+++ The input +++
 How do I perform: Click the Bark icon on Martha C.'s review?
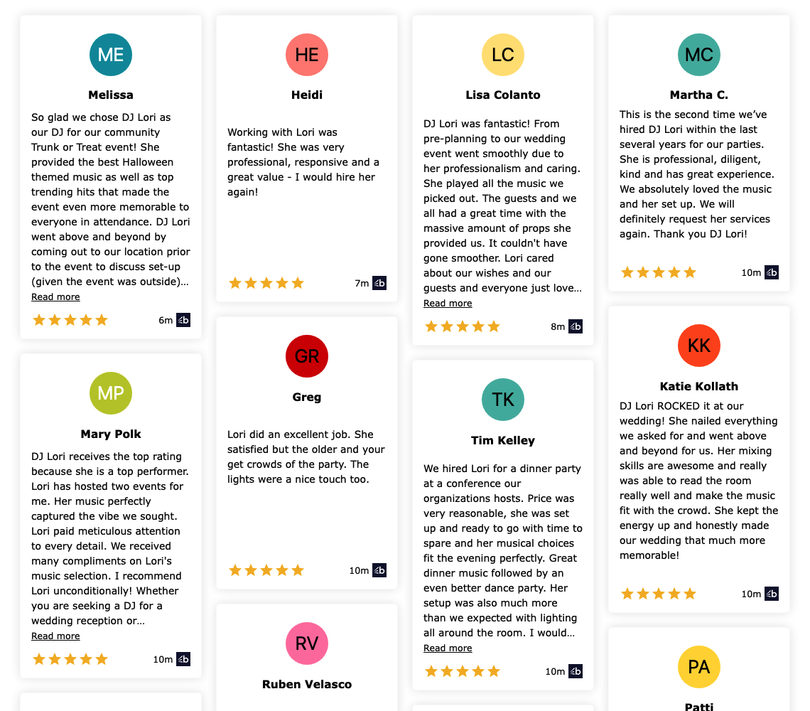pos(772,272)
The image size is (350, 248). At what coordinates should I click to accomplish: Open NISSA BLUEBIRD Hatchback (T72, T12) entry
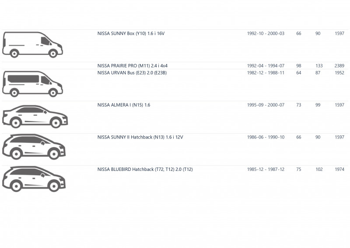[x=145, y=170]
+++
+++ The input +++
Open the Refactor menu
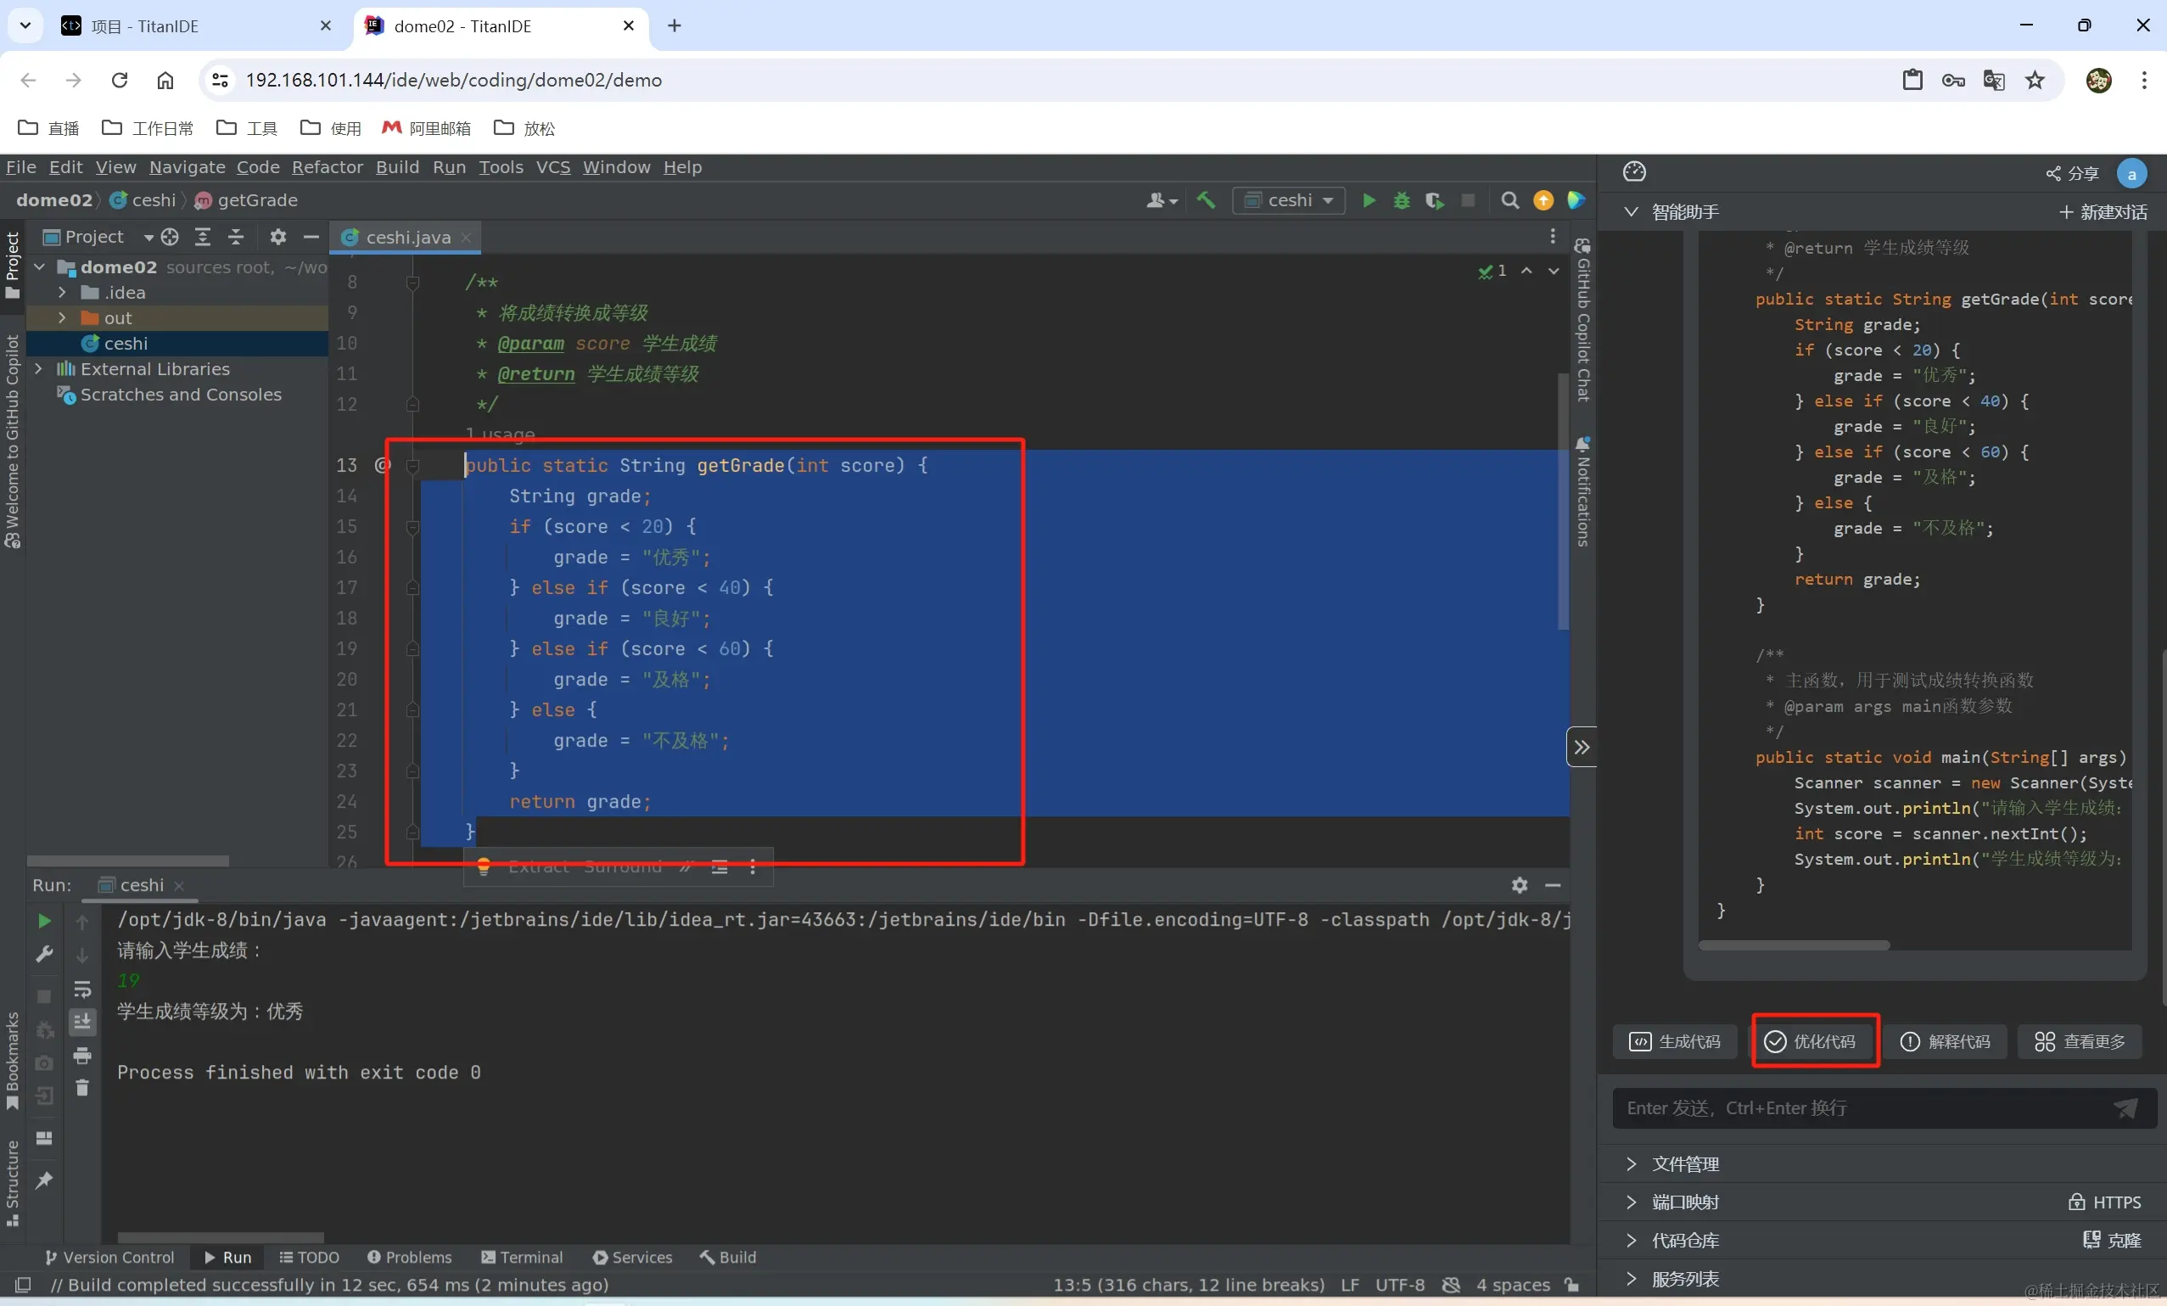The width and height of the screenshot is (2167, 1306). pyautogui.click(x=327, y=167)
+++
+++ The input +++
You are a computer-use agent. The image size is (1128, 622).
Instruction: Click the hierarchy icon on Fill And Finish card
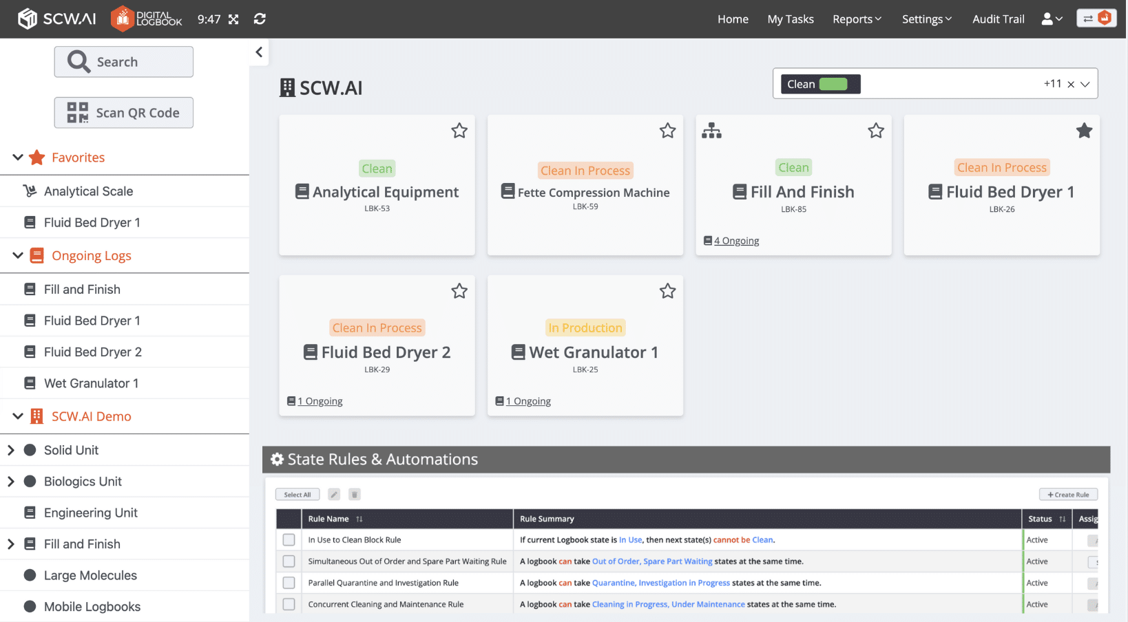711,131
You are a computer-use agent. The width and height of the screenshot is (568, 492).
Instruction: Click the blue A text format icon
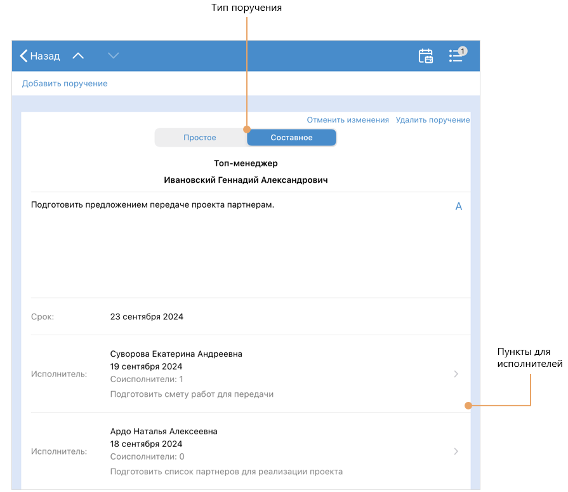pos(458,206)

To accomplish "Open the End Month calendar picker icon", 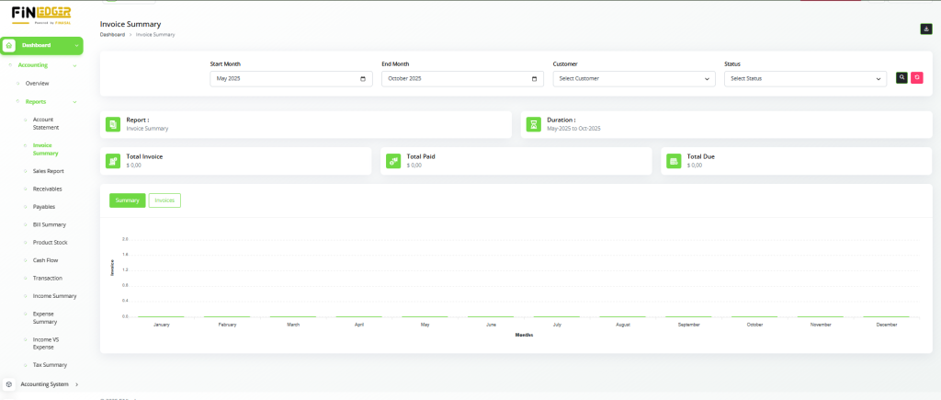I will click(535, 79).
+++
- [Written request]: Can you repeat the data, starting at the line containing "How do I perform: Click" and ending at the line containing "[x=145, y=170]", with the pictures left out?

- [Result of the exercise]:
 How do I perform: Click the Bark icon on Martha C.'s review?
pos(772,272)
The image size is (350, 248). At what coordinates should I click to accomplish: Open NISSA BLUEBIRD Hatchback (T72, T12) entry
[x=145, y=170]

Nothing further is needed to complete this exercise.